Report each line of the data that contains the string "Given".

=== Begin Enclosure ===

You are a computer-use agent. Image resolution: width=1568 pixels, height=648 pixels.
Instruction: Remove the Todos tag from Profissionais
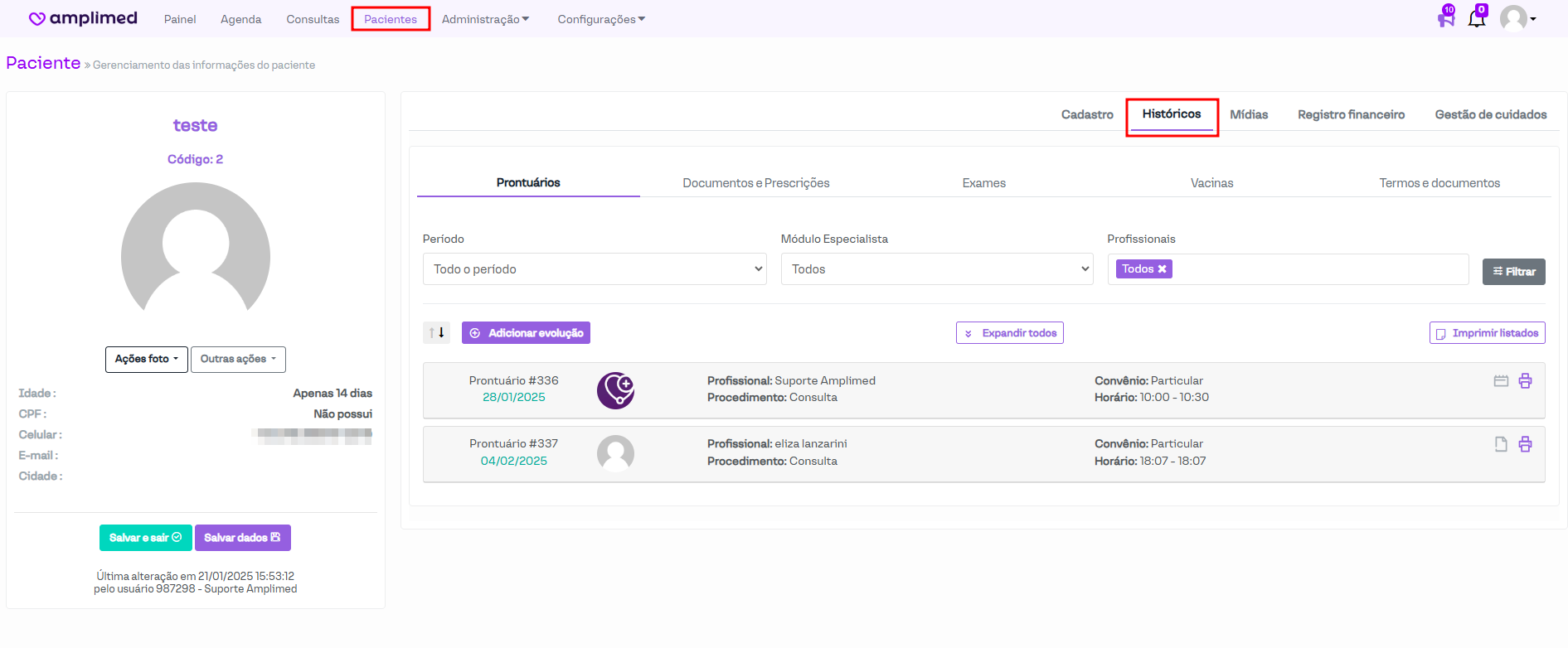(x=1163, y=269)
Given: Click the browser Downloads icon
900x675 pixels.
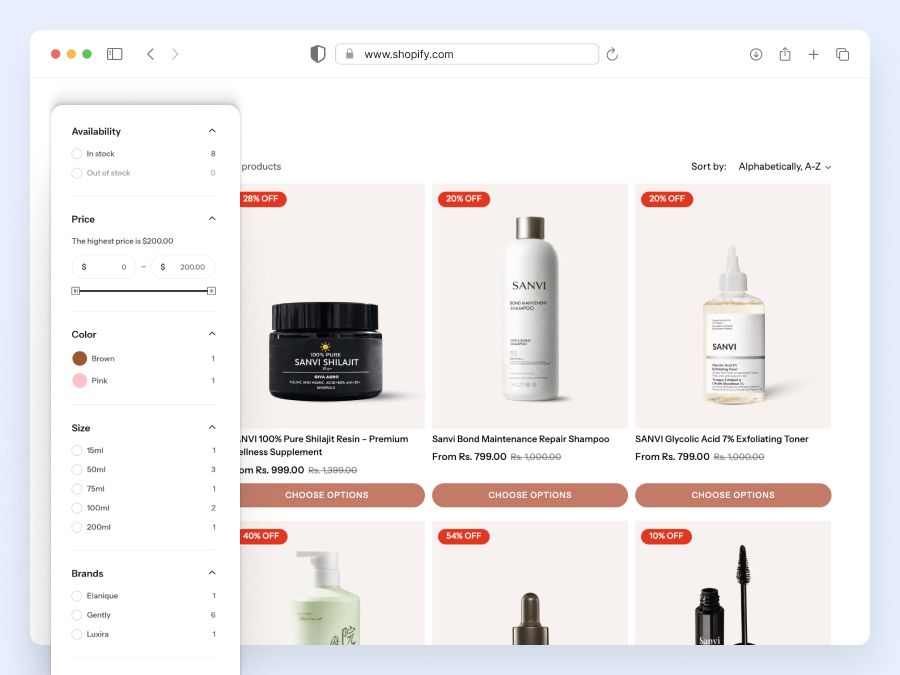Looking at the screenshot, I should coord(756,54).
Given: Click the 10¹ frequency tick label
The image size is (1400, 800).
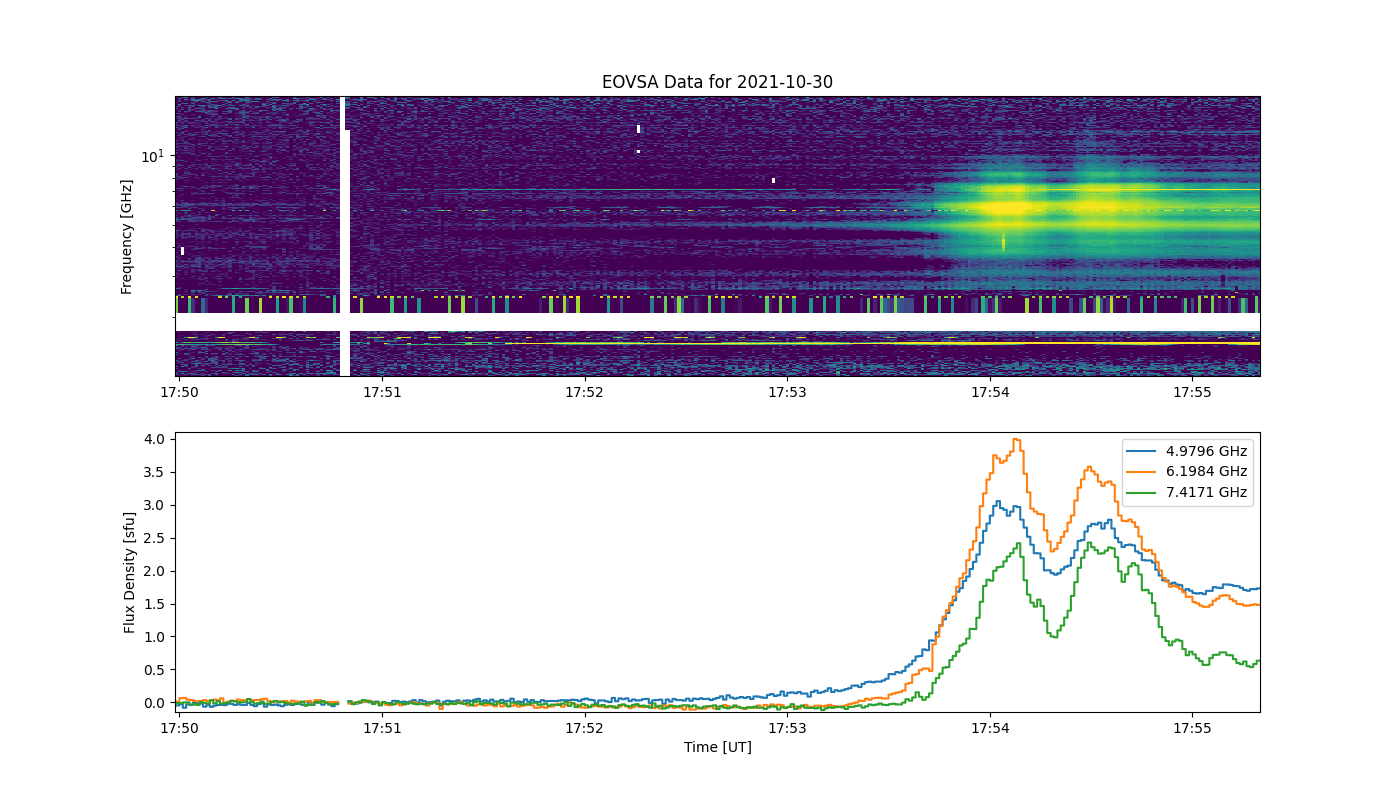Looking at the screenshot, I should tap(153, 156).
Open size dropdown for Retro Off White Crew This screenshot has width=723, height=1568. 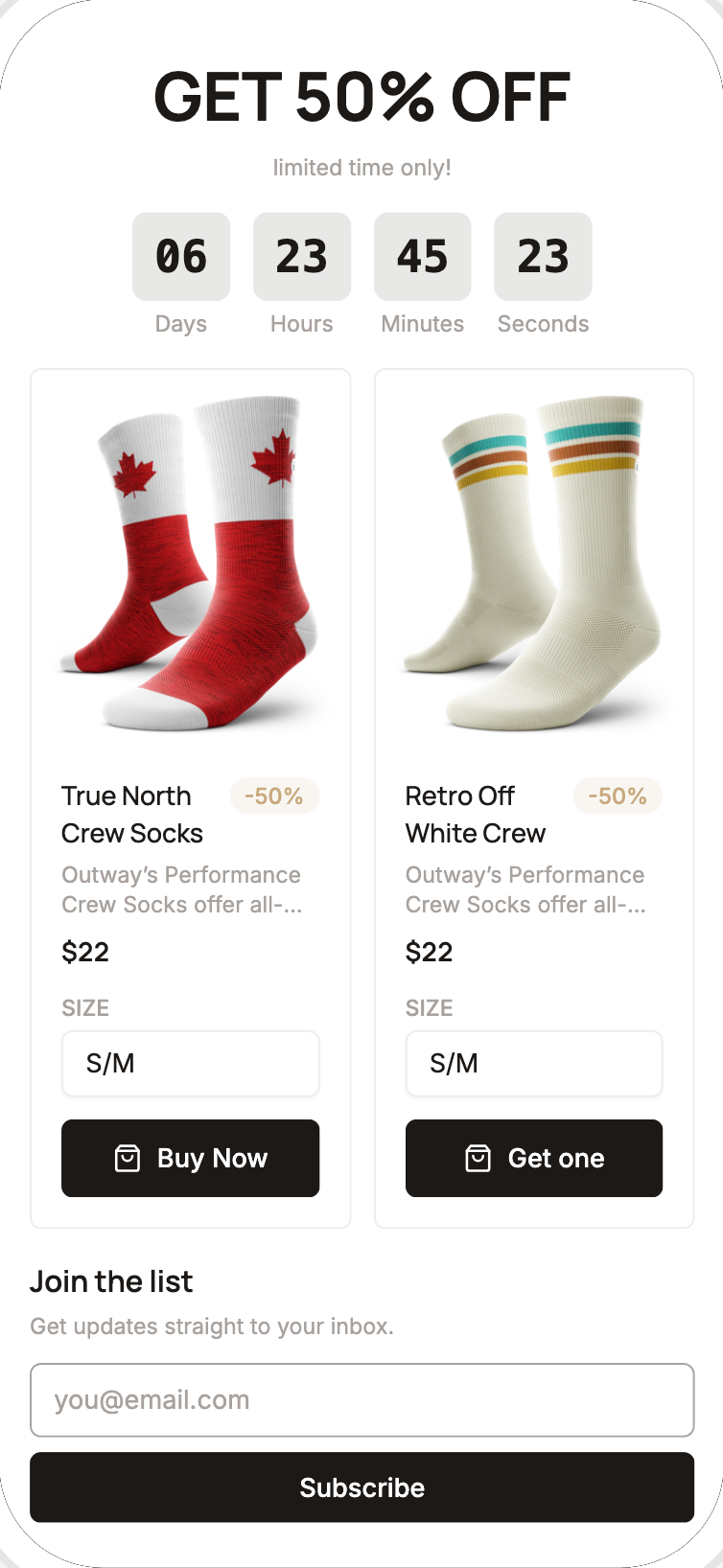coord(533,1063)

=== End Enclosure ===

> [Answer to the problem]:
Given: Click the browser Downloads icon
Given: Click the 10¹ frequency tick label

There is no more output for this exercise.